Yes. One quick follow-up on that I think is worth saying, part of BeOne's highlight on the clinical execution, and I think in more recent presentations, BeOne has been highlighting what they call the global development superhighway, right? How should we understand this competitive edge compared to other global pharmaceutical companies, especially that we are seeing more global MNCs; they are getting deals with China biopharmas that include early-stage integrations, which the biopharma -- the China biopharma companies could also be very quick in terms of getting the clinical proof-of-concept data?

Yes. So I recognize the importance and the intent of the question. Yes, what I would highlight really is the global nature of our development organization. So it's important to understand that we have fully internal development capabilities across clinical development and clinical operations, statistics, regulatory and so on. But we also have in-house manufacturing, and we run our studies globally. So yes, there may be some molecules that are able to generate limited data sets within a specific region. But when those molecules are partnered, there's always a certain amount of work that goes into the transition to the partner. And then often there will have to be a duplication of earlier data sets to ensure the generalizability of those data sets. So any speed that might have been captured through a single-region approach is then lost through the process of re-globalization. For our CDK4 molecule, we went from the global first patient dosed to our global first Phase III patient dose in only 30 months. We believe we're going to replicate that for B7-H4. Our [ GPC341bB ] will be shorter than that. So we really believe that we're industry-leading in speed, not only from Phase I to Phase III, but then also from readout to submission and so on.

Sure. And I want to briefly touch on most recent earnings performance. I think it's another beat strong quarter, and we also raised our full year '26 guidance. If we're looking a little bit more in detail, we can see that for the full year of '26 guidance, for the EBIT level, was upgraded from $750 million to $850 million for the full year. And if we consider that in 1Q, the EBIT level was $250 million, that is more than 1/4 of the full year guidance. How should we understand the numbers here? And particularly, does the guidance leave room for higher R&D spending for the rest of the 3 quarters? And how do you balance the spending in both selling, R&D while maintaining the continuous operating leverage?

That's great, and thanks for the question.

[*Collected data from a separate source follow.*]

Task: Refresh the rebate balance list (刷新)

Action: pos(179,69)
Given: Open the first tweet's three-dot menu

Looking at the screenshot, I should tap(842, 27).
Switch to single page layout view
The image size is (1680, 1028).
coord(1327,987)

I think we've talked for a long time about our intent to run the business both as a growth organization, but also is one that does it so in a sustainable way. And sustainability is ultimately translating that growth to margin expansion and ultimately, and most importantly, free cash generation. And I think you see those kinetics in action in our Q1 results. We feel very comfortable with the current year that enabled us to raise, as you said, our guidance on revenue by $100 million the range, to $6.3 billion to $6.5 billion on the top line. And that translated to a bottom line improvement of $50 million across the range to $800 million to $850 million on a GAAP operating income basis. As you said, Q1 was quite strong in terms of its income generation. We did affirm our OpEx guide for the year. And I think that reflects our continued investment in our core capital allocation priorities. That's continuing to drive and invest in our commercial businesses that are driving profitable growth and as well as our clinical opportunities. And you saw the great data at ASCO. I'm sure we'll spend some time talking about that, as Mark alluded to earlier. And obviously, that was investment that we've contemplated in our full year guide in terms of OpEx, and that's what translates to the guidance that we updated with our Q1 results.

Sure. And I think if we talk about the earnings, we -- one thing that we have to talk about is BRUKINSA. And especially, we're talking about BRUKINSA is entering, is already becoming the global #1, right? It's capturing more than 35% shares globally. And a natural question is, what is the room for growth further? And specifically, we've seen that for the EU part, it currently accounts for roughly 1/4 of U.S. sales. How do you see the potential in the EU market versus the U.S. market?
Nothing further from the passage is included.